▸ Material to process:
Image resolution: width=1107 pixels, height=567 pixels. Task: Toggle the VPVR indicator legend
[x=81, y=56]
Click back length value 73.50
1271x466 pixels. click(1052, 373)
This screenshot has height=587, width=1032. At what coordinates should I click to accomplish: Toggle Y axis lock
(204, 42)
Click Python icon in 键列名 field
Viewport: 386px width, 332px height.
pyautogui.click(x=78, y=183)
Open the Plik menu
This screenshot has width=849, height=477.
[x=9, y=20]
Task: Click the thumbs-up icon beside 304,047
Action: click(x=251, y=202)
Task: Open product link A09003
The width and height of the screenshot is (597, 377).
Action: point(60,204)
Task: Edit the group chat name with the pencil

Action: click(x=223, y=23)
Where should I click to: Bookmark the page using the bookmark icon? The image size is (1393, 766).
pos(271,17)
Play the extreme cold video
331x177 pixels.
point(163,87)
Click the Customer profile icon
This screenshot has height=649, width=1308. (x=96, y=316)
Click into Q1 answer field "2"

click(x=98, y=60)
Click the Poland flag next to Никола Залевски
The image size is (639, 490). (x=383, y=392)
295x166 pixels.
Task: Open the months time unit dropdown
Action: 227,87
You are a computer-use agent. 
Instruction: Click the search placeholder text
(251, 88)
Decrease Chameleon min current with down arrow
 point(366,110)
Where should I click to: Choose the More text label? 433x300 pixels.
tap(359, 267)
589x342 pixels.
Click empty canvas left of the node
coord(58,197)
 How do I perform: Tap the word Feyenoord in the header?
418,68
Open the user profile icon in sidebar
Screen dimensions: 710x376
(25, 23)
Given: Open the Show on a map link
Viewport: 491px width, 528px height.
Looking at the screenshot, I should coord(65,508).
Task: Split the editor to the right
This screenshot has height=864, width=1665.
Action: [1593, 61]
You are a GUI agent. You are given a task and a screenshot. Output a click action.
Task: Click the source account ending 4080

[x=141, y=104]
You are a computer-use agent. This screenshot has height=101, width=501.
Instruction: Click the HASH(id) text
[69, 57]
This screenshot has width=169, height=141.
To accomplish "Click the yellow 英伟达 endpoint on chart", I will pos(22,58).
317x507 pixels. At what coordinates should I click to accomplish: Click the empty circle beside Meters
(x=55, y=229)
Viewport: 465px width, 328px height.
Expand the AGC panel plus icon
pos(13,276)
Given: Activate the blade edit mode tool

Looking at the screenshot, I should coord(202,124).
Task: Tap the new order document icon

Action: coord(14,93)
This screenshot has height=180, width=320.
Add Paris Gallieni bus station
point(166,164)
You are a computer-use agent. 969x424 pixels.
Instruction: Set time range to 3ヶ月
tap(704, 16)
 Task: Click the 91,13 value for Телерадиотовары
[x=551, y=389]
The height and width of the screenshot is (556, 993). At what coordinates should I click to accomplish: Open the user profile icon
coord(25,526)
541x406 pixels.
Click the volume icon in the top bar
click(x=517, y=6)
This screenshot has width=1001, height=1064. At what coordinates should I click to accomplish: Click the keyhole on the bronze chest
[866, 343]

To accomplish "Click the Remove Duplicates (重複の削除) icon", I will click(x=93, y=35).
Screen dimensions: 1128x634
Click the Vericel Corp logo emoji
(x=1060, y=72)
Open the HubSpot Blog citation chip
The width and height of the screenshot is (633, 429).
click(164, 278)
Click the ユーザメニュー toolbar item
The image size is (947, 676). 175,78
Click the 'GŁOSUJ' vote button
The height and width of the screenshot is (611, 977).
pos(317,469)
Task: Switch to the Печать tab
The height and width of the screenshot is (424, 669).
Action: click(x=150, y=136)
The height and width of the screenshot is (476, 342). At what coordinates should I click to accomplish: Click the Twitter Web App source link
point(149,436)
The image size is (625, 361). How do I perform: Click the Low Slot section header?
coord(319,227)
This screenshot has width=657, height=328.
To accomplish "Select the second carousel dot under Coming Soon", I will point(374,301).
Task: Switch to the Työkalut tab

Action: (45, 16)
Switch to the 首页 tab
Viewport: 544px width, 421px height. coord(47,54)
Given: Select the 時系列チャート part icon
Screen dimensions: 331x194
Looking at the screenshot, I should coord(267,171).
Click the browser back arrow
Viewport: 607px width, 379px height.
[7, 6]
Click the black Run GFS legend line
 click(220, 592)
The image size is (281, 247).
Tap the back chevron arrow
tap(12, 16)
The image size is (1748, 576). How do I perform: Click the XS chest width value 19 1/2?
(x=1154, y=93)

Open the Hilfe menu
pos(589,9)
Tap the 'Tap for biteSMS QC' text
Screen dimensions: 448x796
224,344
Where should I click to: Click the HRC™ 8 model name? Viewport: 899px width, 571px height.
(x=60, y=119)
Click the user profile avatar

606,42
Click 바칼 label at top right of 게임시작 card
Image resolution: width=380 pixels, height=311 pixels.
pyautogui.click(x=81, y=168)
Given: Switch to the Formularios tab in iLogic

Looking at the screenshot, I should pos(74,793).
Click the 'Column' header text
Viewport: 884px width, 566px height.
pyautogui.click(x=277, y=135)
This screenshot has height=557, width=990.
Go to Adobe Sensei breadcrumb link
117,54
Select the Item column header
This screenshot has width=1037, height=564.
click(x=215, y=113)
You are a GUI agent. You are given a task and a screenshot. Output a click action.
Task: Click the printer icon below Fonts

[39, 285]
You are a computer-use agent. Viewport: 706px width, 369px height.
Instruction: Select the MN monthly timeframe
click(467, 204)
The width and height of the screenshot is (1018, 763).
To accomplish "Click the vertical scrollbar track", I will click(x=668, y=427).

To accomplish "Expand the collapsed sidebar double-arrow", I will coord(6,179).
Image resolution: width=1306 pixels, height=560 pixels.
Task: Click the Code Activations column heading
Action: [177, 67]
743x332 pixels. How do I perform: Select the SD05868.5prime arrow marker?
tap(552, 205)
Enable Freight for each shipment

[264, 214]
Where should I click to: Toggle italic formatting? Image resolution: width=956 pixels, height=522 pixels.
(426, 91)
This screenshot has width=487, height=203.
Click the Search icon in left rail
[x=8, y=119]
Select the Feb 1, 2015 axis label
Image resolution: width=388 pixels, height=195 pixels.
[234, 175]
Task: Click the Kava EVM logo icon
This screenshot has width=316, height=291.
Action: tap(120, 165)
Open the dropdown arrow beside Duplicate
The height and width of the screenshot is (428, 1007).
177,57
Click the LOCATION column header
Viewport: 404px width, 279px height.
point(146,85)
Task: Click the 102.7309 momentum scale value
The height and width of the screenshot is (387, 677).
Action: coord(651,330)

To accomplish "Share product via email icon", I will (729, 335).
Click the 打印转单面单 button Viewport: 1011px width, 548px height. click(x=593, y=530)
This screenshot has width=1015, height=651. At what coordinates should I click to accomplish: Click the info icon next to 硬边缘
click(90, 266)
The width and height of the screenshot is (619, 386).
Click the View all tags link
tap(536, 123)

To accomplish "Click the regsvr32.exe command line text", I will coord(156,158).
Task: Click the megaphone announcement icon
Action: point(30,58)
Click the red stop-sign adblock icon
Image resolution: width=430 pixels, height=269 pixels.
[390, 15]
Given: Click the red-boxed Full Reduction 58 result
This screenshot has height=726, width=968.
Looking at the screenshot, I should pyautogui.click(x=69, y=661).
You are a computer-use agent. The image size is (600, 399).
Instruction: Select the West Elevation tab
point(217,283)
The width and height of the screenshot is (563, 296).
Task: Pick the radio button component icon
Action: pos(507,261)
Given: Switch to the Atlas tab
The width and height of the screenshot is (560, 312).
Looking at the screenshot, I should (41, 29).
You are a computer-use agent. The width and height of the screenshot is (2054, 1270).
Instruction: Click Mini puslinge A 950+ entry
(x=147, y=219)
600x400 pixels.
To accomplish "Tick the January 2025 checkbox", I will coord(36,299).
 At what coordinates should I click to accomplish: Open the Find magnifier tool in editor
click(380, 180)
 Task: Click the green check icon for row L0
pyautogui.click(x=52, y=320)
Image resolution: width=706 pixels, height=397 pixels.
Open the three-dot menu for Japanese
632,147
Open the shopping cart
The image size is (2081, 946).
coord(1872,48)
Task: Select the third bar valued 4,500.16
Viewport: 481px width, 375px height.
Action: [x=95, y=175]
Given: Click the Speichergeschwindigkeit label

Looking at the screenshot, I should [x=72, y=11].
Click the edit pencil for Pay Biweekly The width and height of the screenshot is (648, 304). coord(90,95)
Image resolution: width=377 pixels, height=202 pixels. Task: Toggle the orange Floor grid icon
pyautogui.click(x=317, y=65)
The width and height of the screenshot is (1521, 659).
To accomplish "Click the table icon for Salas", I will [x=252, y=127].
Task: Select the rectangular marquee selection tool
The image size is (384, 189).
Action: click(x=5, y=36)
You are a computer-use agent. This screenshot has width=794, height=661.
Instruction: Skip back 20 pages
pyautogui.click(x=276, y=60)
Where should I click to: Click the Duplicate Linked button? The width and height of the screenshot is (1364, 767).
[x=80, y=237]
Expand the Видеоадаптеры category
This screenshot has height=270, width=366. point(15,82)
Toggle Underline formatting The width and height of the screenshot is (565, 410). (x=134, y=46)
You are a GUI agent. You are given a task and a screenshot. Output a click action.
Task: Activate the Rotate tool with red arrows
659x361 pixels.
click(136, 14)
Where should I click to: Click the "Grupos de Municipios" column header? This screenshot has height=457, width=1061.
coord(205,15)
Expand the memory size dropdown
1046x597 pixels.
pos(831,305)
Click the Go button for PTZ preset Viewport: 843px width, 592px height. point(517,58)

▸ Goal of the exercise: Wherever the string "right" appears in a line of the records above, copy that line.

▸ Reply:
Task: Split the editor to the right
Click 바칼 label at top right of 게임시작 card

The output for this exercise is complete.